Input data |

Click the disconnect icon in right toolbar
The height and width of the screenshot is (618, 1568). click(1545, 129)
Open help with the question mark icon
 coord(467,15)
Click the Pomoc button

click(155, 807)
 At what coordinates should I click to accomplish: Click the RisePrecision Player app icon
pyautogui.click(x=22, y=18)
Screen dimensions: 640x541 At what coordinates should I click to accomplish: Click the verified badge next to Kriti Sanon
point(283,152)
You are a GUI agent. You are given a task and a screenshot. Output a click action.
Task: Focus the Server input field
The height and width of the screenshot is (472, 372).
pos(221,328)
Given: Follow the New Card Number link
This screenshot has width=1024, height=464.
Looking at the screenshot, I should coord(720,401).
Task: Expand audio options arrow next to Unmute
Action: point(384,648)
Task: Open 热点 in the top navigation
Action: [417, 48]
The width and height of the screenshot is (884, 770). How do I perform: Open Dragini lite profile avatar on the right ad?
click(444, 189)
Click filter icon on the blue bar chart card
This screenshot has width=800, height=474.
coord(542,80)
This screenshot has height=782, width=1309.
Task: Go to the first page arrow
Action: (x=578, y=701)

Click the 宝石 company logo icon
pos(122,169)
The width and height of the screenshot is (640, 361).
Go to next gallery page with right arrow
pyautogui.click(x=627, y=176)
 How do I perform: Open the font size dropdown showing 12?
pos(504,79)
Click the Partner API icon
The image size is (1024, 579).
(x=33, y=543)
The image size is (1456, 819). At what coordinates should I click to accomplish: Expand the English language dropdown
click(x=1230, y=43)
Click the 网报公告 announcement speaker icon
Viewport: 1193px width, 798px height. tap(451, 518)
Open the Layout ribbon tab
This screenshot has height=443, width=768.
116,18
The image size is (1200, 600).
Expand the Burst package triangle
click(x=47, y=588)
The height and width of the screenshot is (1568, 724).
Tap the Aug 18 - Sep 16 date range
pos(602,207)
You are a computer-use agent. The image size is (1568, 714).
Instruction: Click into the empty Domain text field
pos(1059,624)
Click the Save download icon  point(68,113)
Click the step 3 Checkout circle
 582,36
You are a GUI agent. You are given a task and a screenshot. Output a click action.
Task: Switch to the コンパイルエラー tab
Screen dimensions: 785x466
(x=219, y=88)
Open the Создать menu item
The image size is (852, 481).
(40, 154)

About this exercise | All records above must be set down exactly, please.

Your solution |
Click the disconnect icon in right toolbar
The height and width of the screenshot is (618, 1568). click(1545, 129)
Open help with the question mark icon
 coord(467,15)
Click the Pomoc button

click(155, 807)
 At what coordinates should I click to accomplish: Click the RisePrecision Player app icon
pyautogui.click(x=22, y=18)
Screen dimensions: 640x541 At what coordinates should I click to accomplish: Click the verified badge next to Kriti Sanon
point(283,152)
You are a GUI agent. You are given a task and a screenshot. Output a click action.
Task: Focus the Server input field
The height and width of the screenshot is (472, 372).
pos(221,328)
Given: Follow the New Card Number link
This screenshot has width=1024, height=464.
Looking at the screenshot, I should coord(720,401).
Task: Expand audio options arrow next to Unmute
Action: point(384,648)
Task: Open 热点 in the top navigation
Action: [417, 48]
The width and height of the screenshot is (884, 770). How do I perform: Open Dragini lite profile avatar on the right ad?
click(444, 189)
Click filter icon on the blue bar chart card
This screenshot has width=800, height=474.
coord(542,80)
This screenshot has height=782, width=1309.
Task: Go to the first page arrow
Action: (x=578, y=701)

Click the 宝石 company logo icon
pos(122,169)
The width and height of the screenshot is (640, 361).
Go to next gallery page with right arrow
pyautogui.click(x=627, y=176)
 How do I perform: Open the font size dropdown showing 12?
pos(504,79)
Click the Partner API icon
The image size is (1024, 579).
(x=33, y=543)
The image size is (1456, 819). At what coordinates should I click to accomplish: Expand the English language dropdown
click(x=1230, y=43)
Click the 网报公告 announcement speaker icon
Viewport: 1193px width, 798px height. tap(451, 518)
Open the Layout ribbon tab
This screenshot has height=443, width=768.
116,18
The image size is (1200, 600).
Expand the Burst package triangle
click(x=47, y=588)
The height and width of the screenshot is (1568, 724).
Tap the Aug 18 - Sep 16 date range
pos(602,207)
You are a computer-use agent. The image size is (1568, 714).
Instruction: Click into the empty Domain text field
pos(1059,624)
Click the Save download icon  point(68,113)
Click the step 3 Checkout circle
 582,36
You are a GUI agent. You are given a task and a screenshot. Output a click action.
Task: Switch to the コンパイルエラー tab
Screen dimensions: 785x466
(x=219, y=88)
Open the Создать menu item
The image size is (852, 481).
(40, 154)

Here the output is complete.